- The Washington Times - Monday, February 3, 2020

A female FBI trainee who was dismissed from the bureau’s Quantico, Virginia, training academy has become the 17th woman to claim rampant sexual harassment at the facility, according to a court filing Monday.

The woman, a Florida resident identified in court documents by the initials T.S., joined a class-action lawsuit filed in May by 16 former and current female FBI agents who have sued the agency for what they claim is gender discrimination, a hostile work environment and sexual harassment at the Quantico base.

An FBI spokeswoman declined to comment on the latest accuser to join the lawsuit.

Male instructors made repeated sexual advances, made inappropriate jokes and evaluated female candidates more harshly than their male counterparts, the women claim in the lawsuit, which was amended Monday to include T.S.’s accusations.

T.S. says she was discharged from the academy after male supervisors sabotaged her candidacy by issuing a high number of citations, known as “suitability notations.” The citations are given at the discretion of instructors and knock trainees for specific issues such as inability to complete a task and insubordination.

T.S. received seven suitability notations and her instructors placed three more in her file without telling her, according to the lawsuit. The citations were for difficulty in passing the FBI’s tactical exam, which she failed the first time but passed on her second try.

The citations were presented to the New Agent Review Board, which discharged her from the academy in 2016. T.S. alleges a male counterpart who failed the test twice and racked up multiple suitability notions was not dismissed, and another male trainee who failed the test twice was discharged but was permitted to reapply.

Before her dismissal, T.S. said she was threatened when she complained about what she perceived as an unfair number of citations.

“This isn’t going to end well. Don’t get involved in the process. Take what we’re giving you,” a male supervising agent told T.S., according to the lawsuit.

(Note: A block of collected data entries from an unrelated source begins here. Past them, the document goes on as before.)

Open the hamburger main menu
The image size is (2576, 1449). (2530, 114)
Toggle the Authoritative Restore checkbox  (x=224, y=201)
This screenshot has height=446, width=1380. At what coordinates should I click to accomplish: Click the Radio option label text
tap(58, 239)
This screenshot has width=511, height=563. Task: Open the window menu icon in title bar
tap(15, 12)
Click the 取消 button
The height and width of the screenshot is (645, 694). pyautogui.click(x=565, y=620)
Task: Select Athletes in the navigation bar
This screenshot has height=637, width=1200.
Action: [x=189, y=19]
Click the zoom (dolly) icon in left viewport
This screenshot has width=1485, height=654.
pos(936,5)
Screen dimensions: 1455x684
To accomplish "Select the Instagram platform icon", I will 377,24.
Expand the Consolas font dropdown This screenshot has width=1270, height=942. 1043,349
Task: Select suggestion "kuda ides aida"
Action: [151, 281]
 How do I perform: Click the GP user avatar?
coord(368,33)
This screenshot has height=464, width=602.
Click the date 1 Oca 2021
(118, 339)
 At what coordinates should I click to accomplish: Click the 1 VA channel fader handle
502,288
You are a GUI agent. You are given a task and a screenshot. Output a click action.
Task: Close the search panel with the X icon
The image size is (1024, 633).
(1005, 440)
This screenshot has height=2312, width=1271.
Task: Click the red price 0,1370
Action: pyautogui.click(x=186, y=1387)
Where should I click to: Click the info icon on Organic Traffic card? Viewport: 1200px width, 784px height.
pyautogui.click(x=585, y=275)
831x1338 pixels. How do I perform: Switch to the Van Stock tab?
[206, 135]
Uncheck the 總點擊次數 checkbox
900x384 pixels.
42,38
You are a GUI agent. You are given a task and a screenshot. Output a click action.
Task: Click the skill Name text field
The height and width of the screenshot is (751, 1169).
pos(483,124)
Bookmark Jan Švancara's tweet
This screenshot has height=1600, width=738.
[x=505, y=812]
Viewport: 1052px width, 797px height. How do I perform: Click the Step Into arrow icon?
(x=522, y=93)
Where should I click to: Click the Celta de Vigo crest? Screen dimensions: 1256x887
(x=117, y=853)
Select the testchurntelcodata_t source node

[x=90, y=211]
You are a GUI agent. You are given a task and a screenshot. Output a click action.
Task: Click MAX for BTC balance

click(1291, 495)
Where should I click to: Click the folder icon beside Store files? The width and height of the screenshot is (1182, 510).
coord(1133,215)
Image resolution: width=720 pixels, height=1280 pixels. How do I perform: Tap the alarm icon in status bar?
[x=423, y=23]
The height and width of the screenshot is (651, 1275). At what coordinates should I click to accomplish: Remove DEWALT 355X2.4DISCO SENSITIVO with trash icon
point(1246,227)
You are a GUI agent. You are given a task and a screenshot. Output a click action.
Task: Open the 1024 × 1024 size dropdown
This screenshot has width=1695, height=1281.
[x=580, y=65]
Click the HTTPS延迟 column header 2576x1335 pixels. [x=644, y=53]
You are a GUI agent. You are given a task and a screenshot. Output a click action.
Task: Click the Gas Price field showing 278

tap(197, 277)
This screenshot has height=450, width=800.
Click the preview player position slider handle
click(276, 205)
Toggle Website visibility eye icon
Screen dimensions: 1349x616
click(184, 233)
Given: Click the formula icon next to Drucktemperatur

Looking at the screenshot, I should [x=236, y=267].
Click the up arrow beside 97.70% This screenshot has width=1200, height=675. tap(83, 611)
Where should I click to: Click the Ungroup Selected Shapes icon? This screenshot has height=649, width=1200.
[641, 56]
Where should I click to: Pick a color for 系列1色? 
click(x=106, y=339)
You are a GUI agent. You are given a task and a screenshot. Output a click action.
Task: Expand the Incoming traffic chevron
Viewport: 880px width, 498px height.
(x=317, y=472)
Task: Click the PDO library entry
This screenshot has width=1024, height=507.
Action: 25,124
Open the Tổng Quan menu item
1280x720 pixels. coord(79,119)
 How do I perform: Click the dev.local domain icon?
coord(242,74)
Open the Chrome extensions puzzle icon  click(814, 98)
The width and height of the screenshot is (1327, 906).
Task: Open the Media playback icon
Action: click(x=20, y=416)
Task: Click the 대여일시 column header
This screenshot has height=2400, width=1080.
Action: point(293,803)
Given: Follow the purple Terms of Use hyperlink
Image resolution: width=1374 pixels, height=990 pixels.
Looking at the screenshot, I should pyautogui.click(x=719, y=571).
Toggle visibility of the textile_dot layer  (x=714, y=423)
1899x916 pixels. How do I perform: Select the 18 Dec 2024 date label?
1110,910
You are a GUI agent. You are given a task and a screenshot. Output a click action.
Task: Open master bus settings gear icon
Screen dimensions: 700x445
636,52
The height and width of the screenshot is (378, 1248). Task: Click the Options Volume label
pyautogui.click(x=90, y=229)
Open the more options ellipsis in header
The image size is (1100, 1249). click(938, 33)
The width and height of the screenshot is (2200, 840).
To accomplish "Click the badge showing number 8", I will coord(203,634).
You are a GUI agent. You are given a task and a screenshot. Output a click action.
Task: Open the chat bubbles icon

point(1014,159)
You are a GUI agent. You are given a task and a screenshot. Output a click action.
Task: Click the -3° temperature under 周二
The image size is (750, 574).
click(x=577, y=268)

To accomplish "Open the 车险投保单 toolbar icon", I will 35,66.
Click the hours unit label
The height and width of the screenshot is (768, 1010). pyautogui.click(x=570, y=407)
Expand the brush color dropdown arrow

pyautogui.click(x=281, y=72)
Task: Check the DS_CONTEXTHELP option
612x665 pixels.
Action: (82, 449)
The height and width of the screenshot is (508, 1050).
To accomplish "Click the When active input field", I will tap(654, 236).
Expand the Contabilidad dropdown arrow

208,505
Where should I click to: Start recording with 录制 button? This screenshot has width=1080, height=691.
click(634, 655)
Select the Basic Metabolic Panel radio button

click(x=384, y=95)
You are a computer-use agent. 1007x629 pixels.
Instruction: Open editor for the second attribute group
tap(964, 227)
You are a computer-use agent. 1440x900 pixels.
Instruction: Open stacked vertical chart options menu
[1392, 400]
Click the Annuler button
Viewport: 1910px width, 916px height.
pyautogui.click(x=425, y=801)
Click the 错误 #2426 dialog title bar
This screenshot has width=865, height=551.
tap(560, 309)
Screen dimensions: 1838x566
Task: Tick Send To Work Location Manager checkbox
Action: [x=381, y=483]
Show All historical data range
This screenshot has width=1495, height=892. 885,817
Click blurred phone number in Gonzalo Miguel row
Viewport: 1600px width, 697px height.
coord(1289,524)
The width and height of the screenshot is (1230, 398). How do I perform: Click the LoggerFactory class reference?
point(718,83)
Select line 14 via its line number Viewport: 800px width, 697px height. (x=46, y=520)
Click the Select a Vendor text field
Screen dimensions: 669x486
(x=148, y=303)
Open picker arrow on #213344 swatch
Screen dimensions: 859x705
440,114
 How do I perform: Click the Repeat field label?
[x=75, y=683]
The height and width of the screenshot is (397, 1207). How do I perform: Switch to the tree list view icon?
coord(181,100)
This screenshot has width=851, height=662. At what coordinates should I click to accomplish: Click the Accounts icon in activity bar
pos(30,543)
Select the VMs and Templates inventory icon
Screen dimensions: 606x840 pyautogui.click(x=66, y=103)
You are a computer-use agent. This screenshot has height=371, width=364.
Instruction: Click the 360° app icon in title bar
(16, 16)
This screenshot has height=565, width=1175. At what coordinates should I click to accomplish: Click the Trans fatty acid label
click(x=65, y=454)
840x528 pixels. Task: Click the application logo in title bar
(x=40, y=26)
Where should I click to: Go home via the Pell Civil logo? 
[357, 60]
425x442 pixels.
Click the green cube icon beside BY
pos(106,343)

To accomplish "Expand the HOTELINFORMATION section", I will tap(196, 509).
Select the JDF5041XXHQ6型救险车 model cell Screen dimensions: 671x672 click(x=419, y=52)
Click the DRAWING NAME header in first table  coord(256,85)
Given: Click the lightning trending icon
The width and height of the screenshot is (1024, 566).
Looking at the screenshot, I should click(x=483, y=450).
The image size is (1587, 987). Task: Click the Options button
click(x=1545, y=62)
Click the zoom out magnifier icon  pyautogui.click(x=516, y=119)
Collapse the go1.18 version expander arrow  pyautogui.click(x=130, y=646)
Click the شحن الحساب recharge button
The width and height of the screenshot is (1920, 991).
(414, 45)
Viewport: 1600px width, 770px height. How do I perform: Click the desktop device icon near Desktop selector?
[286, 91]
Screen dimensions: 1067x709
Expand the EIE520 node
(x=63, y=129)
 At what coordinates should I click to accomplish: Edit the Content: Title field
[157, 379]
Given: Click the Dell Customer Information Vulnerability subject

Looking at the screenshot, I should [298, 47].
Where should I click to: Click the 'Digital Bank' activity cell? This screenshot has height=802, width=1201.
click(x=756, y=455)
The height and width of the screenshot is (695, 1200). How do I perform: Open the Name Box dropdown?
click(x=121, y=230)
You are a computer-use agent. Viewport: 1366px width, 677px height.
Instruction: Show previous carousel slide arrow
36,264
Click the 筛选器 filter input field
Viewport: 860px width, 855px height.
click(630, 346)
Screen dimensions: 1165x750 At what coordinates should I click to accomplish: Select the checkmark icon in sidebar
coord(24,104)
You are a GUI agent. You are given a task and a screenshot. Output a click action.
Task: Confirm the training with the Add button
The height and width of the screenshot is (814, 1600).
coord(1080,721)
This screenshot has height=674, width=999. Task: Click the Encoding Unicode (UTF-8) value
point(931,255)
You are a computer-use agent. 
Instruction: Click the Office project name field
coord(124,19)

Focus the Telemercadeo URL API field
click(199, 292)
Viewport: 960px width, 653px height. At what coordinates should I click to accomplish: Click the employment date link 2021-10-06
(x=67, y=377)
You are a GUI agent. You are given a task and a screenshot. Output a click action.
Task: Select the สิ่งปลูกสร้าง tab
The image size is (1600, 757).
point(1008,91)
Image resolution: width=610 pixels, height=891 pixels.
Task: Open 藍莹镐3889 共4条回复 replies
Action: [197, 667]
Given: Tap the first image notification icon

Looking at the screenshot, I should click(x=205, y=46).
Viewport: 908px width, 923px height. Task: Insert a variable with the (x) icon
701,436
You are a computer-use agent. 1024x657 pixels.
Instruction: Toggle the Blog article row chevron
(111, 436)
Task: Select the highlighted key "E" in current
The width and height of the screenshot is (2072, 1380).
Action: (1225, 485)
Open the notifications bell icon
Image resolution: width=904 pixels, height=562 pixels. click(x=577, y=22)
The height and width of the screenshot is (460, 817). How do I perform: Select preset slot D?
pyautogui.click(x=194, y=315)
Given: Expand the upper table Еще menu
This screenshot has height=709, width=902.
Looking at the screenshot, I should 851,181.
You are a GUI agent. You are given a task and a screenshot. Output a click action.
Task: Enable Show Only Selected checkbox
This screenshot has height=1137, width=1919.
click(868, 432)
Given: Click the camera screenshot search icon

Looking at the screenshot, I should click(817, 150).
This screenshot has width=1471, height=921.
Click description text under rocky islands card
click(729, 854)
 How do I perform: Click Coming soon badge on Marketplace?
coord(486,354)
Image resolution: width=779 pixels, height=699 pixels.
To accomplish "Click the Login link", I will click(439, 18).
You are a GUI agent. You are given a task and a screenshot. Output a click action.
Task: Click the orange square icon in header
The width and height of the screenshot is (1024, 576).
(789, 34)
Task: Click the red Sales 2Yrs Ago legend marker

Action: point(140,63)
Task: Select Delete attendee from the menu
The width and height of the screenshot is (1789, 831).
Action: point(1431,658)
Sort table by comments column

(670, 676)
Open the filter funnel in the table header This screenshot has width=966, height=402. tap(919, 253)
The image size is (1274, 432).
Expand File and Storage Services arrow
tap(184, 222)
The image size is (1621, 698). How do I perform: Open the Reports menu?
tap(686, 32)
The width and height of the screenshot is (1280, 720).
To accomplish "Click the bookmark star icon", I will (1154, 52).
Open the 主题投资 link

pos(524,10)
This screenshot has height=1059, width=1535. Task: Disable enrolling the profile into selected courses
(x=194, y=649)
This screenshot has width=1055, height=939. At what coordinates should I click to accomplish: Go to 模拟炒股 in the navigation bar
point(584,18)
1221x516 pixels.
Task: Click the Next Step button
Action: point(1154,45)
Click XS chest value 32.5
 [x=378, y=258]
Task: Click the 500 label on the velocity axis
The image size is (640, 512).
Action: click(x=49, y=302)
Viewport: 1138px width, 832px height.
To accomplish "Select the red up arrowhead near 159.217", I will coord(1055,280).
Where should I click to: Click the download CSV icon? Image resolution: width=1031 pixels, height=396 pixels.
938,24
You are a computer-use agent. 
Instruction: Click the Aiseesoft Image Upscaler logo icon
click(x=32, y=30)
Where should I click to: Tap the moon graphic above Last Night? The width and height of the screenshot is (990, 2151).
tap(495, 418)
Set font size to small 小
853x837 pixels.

T.S. said she filed a notice with the Equal Employment Opportunity Commission within days of her dismissal from the academy and followed that up with a discrimination complaint in July 2016. The EEOC issued a decision in November, but the complaint does not say whether the agency ruled in her favor.

The initial lawsuit filed last year echoes some of T.S.’s complaints.

Among the complaints, one recruit said she was sexually harassed and mocked for her disability, and others claimed male recruits constantly badgered them for sex.

One recruit alleged in the lawsuit that two men pressured her for sex in the back of a car, while others encouraged her to sneak off into an empty room for that purpose. A 55-year-old agent slipped her his number, and another agent texted her 15 times a day until she told him to stop, according to the lawsuit.

The FBI has declined to comment on the lawsuit in general beyond saying that the bureau was committed to a working environment where employees are “valued and respected.”